Qual seu conselho para quem pretende se tornar um emprendedor?
É como diz o ditado japonês: caia sete vezes, mas levante oito. Eu já quebrei muitas vezes, às vezes investindo errado, mas nunca desisti. Sou insistente. O sujeito empreendedor pode até quebrar, mas não pode acomodar. O acomodado não vai ter futuro. Tem que acreditar naquilo que você sabe fazer. Eu não dou nada para ninguém, mas sei levantar, todos os dias, e fazer o futuro ser bem-sucedido.
Começar de novo
Depois de trabalhar com agricultura por 25 anos no Brasil, Jiro Nagaura decidiu deixar tudo para trás e levou a família – a esposa e os quatro filhos, na época – para o Japão. “A inflação brasileira era muito alta naquele tempo, 700% ao mês. Não deixei nada aqui. Fiquei ‘liso’, vendi até o carro para comprar a passagem de avião”, conta Jiro. No retorno à terra natal, abriu uma loja para vender produtos brasileiros. “Eu importava comida, revistas e CDs de músicas. Chegava a vender 100 mil CDs por mês. Havia 350 mil brasileiros morando no Japão”, relata.

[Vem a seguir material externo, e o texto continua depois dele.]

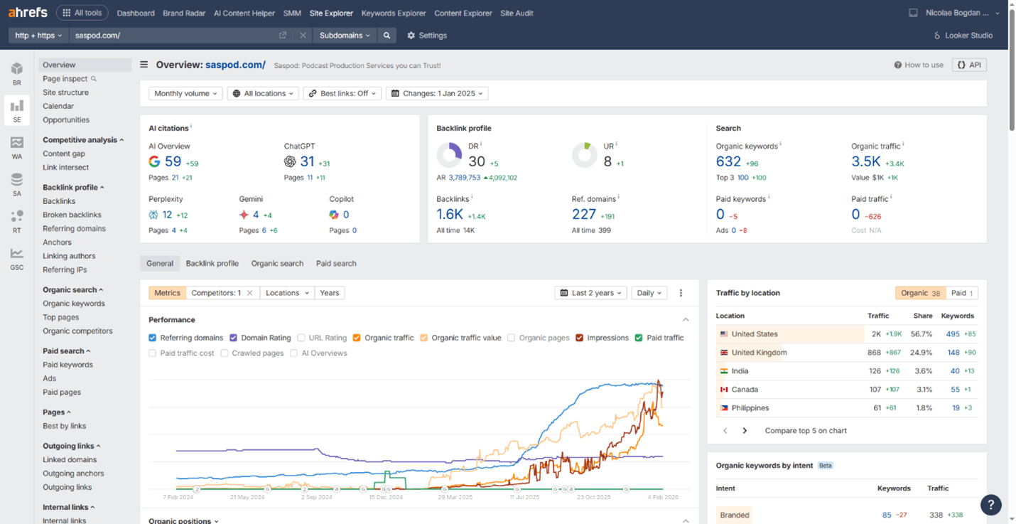Expand the Last 2 years date dropdown
The width and height of the screenshot is (1016, 524).
point(590,293)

Com o tempo, os filhos cresceram e decidiram voltar para o Brasil. “Eles queriam viver no país onde nasceram. Estávamos sozinhos lá, minha esposa e eu. Dois velhinhos. Resolvi começar tudo de novo por aqui”, conta. Em 2010, Jiro desembarcou no Ceará e voltou a aplicar, ainda com mais determinação, as técnicas naturais no cultivo de frutas, verduras e legumes.
O capital reunido no Japão foi usado para comprar equipamentos, insumos e terras na região de São Benedito, na Serra da Ibiapaba, com clima mais favorável para a agricultura. Aliás, ele já conhecia o local desde que chegou ao Ceará, na década de 1950. “O Benedito Macêdo queria plantar batata inglesa, mas eu disse que precisávamos de um clima mais ameno. O calor não é ideal para a batata. Fomos até a Serra Grande e ele comprou um terreno lá”, descreve.

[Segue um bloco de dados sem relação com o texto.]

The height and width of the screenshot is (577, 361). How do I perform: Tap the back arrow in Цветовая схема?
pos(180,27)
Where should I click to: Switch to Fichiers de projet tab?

Jiro se apegou tanto à região que decidiu fixar residência em São Benedito, onde mantém propriedades que somam 310 hectares – sendo 8 hectares cultivados. Com quatro filhos e dez netos, o simpático e jovial empresário festeja o expressivo volume de produção (“mais ou menos 5 mil kg por semana”, informa) e ainda encontra tempo para atuar como consultor técnico de duas cooperativas de produtores agrícolas do interior. “Sou responsável pela alimentação de mais de 50 pessoas, que fazem parte dessas cooperativas, sem contar meus funcionários na Serra. Felizmente, não sou miserável: pago bem para os funcionários, porque se a pessoa não ganha bem, não pode desempenhar seu trabalho”, observa.